Despite their strong predictive performance, transformer-based architectures, including GPT-4, remain inherently opaque, leaving clinicians unable to see how specific inputs influence the final results. The lack of interpretability in these machine learning models remains a critical concern, as healthcare providers often require transparent and explainable tools to ensure trust and informed decision-making. To address this limitation, several explainable techniques are proposed. First, SHapley Additive exPlanations (SHAP)³⁶ leverages Shapley values from game theory to quantify the contribution of each feature to model predictions. Shen et al.⁴⁷ used SHAP analysis to rank structural variables in their CFST capacity model, showing that section width and column height dominated predictive importance. However, SHAP is designed for multivariate settings, which limits its application to a single variable model like the models for glucose studied. Incorporating additional physiological variables, such as insulin levels, is crucial to fully exploit its explanatory power.

Furthermore, hybrid modeling frameworks integrate first-principles dynamical equations with machine learning components⁴⁶ could shed lights on interpretability of the underlying models. This approach uses first-principles models as a backbone, while the data-driven component is employed to capture uncertain parameters, states, or uncertainties that are difficult to derive from physical laws alone. This fusion not only embeds domain knowledge into the model structure, but also helps reveal latent mechanisms that might be missed. In future work, these two approaches will be applied to identify the hidden glucose dynamics, thus strengthening the transparency and reliability of the decision-support system. Finally, prospective clinical studies will be required to integrate these explainable models into routine workflows and quantify their impact on patient care and treatment outcomes.

Conclusion

This study has demonstrated the potential use of machine learning and large language models for glucose forecasting in individual septic patients and produced a toolbox to support clinical decision making in the ICU. A comprehensive comparison of the models in the toolbox revealed that both DLinear and PatchTST exhibit high predictive accuracy across short- to medium-term forecasting horizons. The ensemble zero-shot approach using GPT-4 also emerged as a cost-effective alternative, delivering reasonably accurate predictions with minimal computational effort and no task-specific training.
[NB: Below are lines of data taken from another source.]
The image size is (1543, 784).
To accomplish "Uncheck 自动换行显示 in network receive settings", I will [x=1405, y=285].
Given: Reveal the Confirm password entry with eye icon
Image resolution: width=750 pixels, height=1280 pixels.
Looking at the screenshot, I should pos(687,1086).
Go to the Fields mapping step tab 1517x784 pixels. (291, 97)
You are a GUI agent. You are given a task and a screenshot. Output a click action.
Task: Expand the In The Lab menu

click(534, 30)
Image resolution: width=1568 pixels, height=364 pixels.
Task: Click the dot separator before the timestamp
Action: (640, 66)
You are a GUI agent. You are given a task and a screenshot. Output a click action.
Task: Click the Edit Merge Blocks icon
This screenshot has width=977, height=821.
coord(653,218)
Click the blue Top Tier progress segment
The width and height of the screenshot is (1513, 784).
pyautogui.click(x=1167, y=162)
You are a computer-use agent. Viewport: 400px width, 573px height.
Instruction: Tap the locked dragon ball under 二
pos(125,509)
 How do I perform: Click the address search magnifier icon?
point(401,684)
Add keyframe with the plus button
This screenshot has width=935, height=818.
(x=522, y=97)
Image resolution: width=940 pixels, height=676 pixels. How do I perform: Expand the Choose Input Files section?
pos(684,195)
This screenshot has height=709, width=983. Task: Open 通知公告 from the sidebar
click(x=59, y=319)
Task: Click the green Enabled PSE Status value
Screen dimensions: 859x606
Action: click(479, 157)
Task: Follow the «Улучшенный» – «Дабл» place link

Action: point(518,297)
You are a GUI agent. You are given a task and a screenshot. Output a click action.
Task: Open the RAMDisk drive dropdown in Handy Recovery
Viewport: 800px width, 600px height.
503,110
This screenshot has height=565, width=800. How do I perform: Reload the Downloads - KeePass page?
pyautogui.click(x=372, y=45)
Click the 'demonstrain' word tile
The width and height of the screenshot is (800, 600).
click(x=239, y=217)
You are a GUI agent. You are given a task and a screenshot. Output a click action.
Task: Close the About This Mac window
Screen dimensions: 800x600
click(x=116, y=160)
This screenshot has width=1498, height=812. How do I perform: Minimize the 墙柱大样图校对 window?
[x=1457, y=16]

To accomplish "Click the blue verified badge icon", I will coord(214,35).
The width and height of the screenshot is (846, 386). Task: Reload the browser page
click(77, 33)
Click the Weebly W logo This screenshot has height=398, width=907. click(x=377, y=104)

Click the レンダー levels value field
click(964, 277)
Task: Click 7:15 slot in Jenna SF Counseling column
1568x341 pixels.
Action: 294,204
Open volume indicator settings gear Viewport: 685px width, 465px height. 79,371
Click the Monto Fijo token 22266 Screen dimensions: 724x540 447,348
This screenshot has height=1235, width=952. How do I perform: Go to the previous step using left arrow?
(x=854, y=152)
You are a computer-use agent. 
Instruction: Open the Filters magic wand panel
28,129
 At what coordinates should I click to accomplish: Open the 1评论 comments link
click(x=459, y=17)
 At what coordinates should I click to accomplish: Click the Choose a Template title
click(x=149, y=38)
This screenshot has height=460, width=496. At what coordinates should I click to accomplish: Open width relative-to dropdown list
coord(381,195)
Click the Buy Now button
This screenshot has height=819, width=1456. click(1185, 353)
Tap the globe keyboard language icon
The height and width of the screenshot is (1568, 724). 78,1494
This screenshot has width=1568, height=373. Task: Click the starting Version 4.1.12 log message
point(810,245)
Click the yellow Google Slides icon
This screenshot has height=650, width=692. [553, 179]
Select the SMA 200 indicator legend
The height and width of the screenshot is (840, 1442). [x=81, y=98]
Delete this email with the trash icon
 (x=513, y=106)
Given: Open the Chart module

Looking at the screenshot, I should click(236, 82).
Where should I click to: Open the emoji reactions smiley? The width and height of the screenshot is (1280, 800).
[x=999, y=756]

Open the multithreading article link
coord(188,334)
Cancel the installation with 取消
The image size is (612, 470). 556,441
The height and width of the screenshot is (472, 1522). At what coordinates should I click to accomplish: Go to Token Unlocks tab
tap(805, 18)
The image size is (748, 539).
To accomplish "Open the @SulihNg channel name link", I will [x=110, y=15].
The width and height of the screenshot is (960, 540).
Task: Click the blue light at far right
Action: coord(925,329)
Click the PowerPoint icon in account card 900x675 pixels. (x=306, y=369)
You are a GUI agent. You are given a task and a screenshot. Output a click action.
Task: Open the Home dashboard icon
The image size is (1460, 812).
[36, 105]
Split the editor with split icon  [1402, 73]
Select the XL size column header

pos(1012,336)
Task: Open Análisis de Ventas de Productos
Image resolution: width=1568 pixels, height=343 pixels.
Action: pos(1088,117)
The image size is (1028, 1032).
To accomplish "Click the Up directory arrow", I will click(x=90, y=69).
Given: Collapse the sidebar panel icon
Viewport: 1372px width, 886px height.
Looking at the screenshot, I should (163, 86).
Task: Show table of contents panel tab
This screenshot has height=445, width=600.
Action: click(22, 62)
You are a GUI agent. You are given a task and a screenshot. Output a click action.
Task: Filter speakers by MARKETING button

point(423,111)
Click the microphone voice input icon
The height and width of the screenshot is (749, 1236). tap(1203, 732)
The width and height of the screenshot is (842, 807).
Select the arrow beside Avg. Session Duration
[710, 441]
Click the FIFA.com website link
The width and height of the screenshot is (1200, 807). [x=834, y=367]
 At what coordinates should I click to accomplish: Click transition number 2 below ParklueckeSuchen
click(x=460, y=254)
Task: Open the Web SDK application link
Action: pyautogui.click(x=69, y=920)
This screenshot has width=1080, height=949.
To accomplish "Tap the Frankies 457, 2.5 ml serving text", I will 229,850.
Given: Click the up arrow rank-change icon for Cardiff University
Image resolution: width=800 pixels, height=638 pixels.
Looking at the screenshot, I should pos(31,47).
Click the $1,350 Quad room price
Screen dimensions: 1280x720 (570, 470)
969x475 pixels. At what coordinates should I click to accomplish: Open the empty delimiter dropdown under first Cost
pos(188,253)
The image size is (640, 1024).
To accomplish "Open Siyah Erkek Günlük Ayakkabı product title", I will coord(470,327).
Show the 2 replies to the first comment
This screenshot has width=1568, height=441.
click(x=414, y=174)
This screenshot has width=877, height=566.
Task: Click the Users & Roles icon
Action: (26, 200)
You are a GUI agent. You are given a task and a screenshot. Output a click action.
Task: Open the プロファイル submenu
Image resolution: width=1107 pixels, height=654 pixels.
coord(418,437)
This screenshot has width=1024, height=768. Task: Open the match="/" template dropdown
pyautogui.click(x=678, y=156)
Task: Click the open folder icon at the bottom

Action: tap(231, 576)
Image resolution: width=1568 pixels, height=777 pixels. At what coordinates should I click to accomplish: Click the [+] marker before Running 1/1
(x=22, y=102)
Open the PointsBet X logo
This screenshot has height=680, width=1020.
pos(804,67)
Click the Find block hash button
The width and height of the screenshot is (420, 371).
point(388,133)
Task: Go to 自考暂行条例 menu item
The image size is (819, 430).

These findings hold significant promise for clinical applications. The robust performance of the proposed models highlights their potential for being integrated into bedside monitoring and decision support systems, offering a pathway to enhance glycemic control and patient care in critical care settings. As AI technologies continue to evolve, their integration into clinical workflows could mark a paradigm shift in the management of critically ill patients. Additionally, the ensemble zero-shot GPT-4 approach provides a distinct application of AI tools for rapid and easy deployment, especially in resource-limited settings.

However, several limitations of this study warrant further investigations. While PatchTST and other transformer-based models achieve high accuracy, their complexity and lack of interpretability may hinder adoption and trust in clinical practices. The ensemble zero-shot LLM approach, though convenient, is less accurate than supervised methods, limiting its stand-alone utility in high-risk scenarios. Moreover, the study’s reliance on data from a single patient raises concerns about generalizability, underscoring the need for validation across diverse patient populations through transfer learning and model re-tuning.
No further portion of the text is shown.